Les déplacés de Bria qui ont trouvé refuge  dans la ville de Bambari ne croient pas au respect de l’accord de paix signé par les frères ennemis de la Convention des Patriotes pour la Justice et la Paix (CPJP) et de l’Union des Forces pour la Démocratique et le Rassemblement, samedi 9 octobre 2011 à Bangui. Ces ressortissants de la Haute-Kotto, exigent le départ sans conditions, des combattants des deux factions rebelles en conflit de la ville de Bria et de toutes les localités sous leurs contrôles dans la Haute Kotto.

Les affrontements entre ces deux rebellions ont fait déplacer en septembre, plus de 5000 personnes, réparties dans les villes de Bambari et d’Ippy.
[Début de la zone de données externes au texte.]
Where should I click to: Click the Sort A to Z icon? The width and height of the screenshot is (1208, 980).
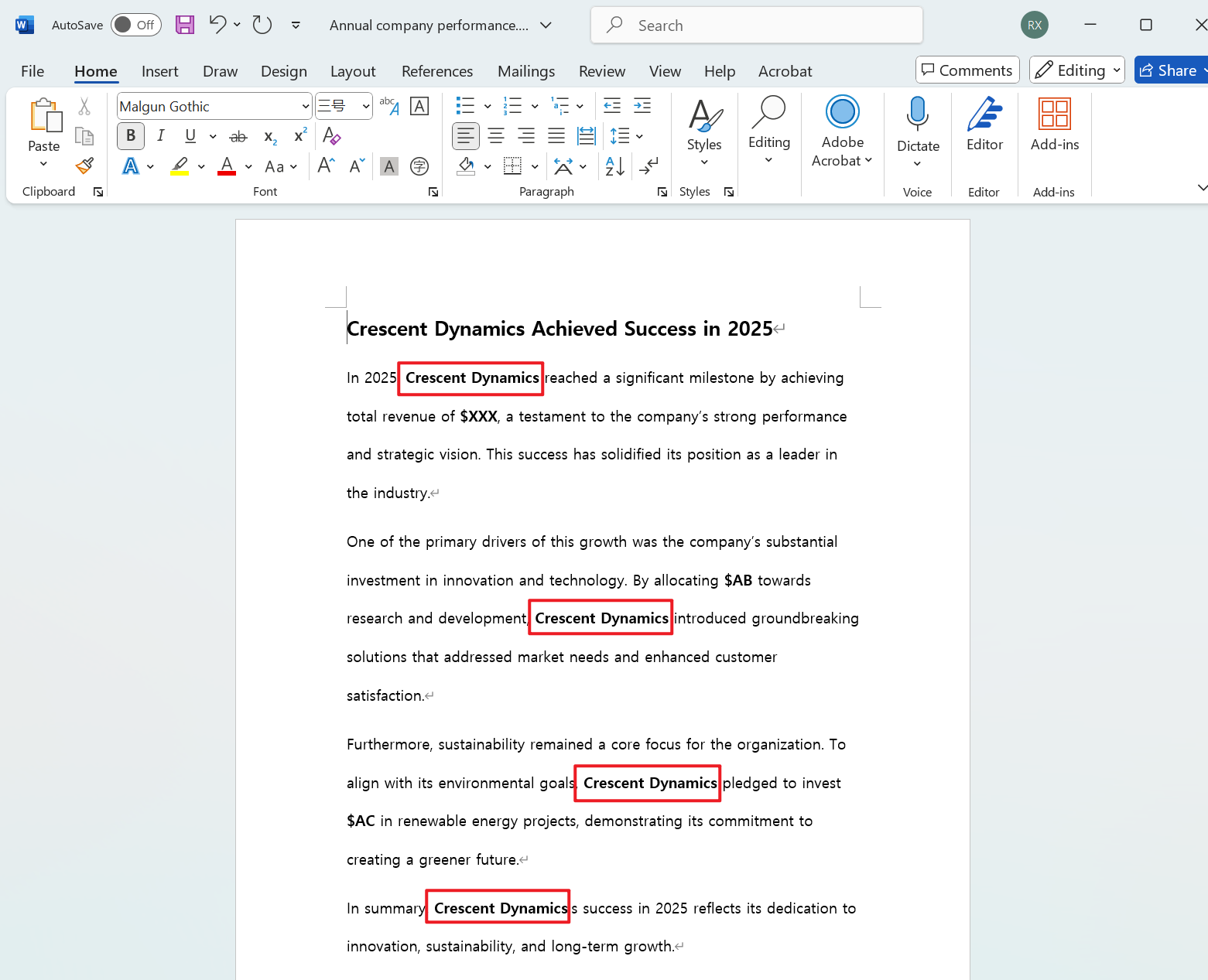[x=615, y=166]
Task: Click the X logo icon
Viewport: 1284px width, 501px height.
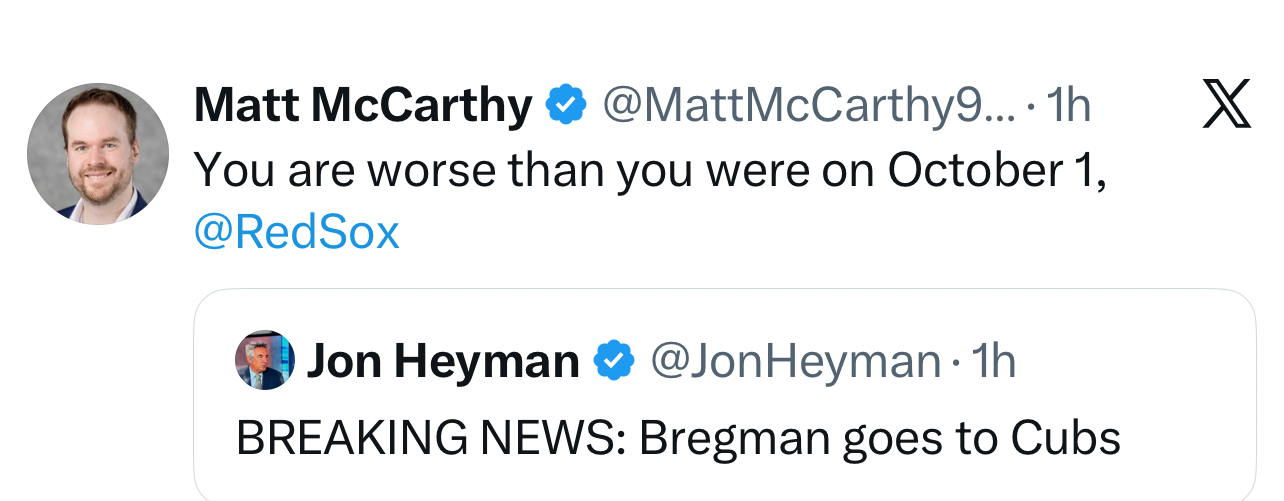Action: click(x=1226, y=104)
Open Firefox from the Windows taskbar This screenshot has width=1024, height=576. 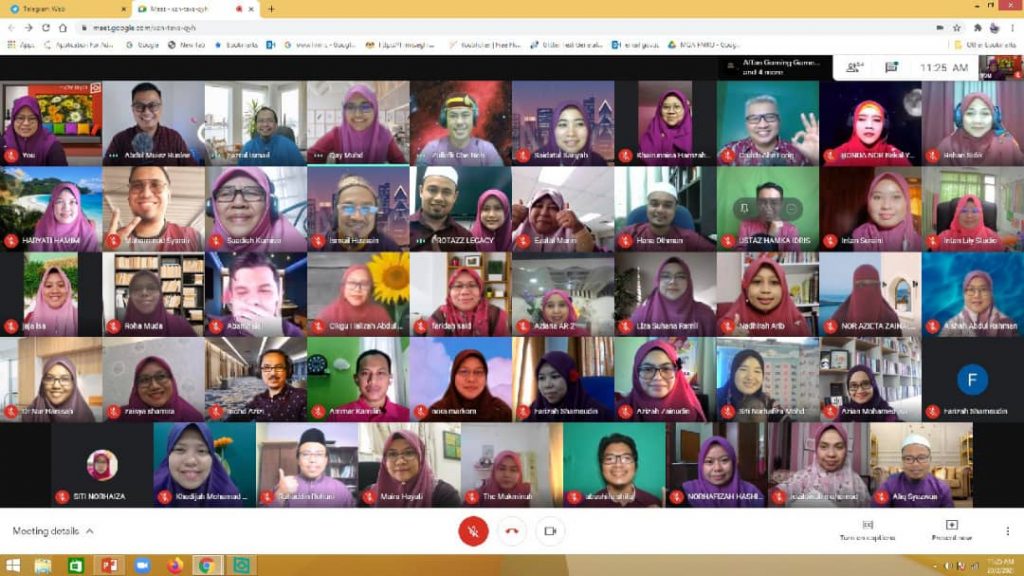[175, 566]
Selon ces déplacés, les deux rebellions ont signé de nombreux accords de paix et n’en ont respecté aucune.

Toutes les personnes interrogées par le correspondant de Radio Ndeke Luka à Bambari soutiennent que la signature de cet accord n’est qu’un arrangement de plus entre rebelles pour leur propre bonheur et intérêt et non pour un véritable retour de la paix dans cette partie de la République centrafricaine.

Pourtant, à Birao (nord de la RCA) on voit la situation tout autrement. Dans cette ville maintes fois attaquée par les mêmes groupes rebelles, on salut plutôt la signature de cet accord. On y voit même un élément clé pour le retour de la paix dans les régions touchées par les rivalités entre ces deux fractions rebelles. Ce sont d’ailleurs les femmes qui sont montées en première ligne pour saluer la signature de l’accord.